### Supplied material
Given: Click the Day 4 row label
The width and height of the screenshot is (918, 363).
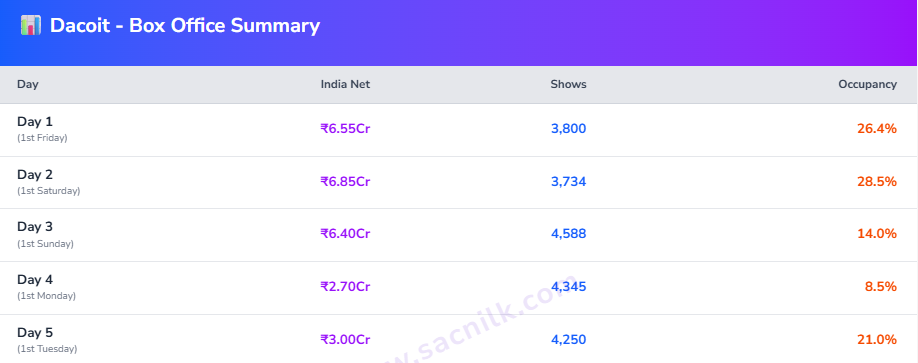Looking at the screenshot, I should (35, 280).
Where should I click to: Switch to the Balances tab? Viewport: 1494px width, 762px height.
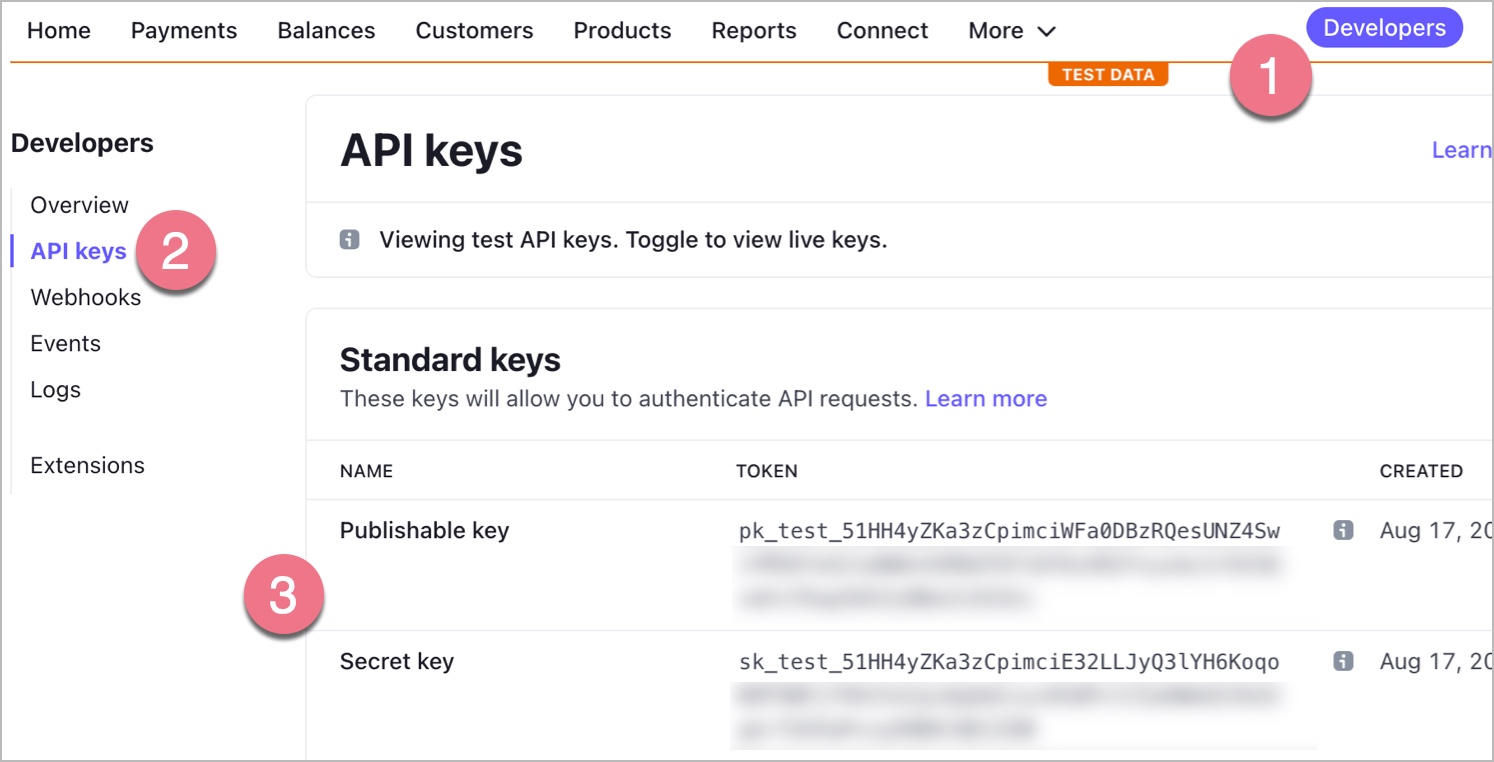point(326,31)
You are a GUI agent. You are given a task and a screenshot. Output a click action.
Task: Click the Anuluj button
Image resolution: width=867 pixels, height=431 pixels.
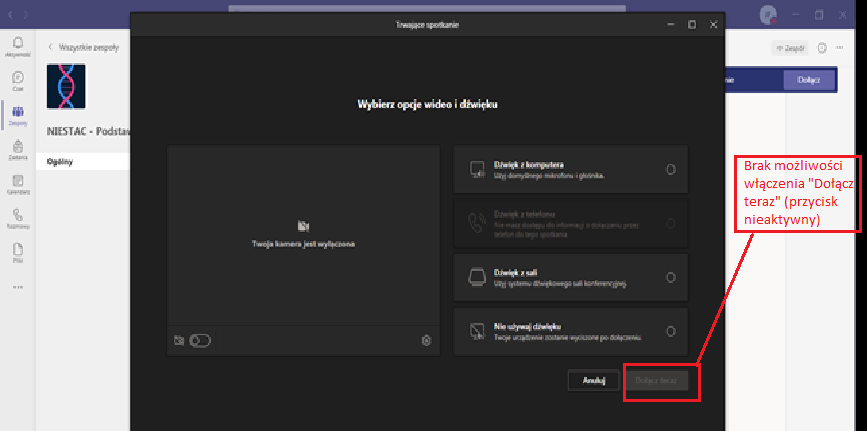(593, 380)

### What you are asked to do
Could you quote all of the material above word for word, leaving out the pictures?

### Written answer
Given: Click the Day 4 row label
The width and height of the screenshot is (918, 363).
Looking at the screenshot, I should (35, 280).
Where should I click to: Switch to the Balances tab? Viewport: 1494px width, 762px height.
point(326,31)
You are a GUI agent. You are given a task and a screenshot. Output a click action.
Task: Click the Anuluj button
Image resolution: width=867 pixels, height=431 pixels.
(593, 380)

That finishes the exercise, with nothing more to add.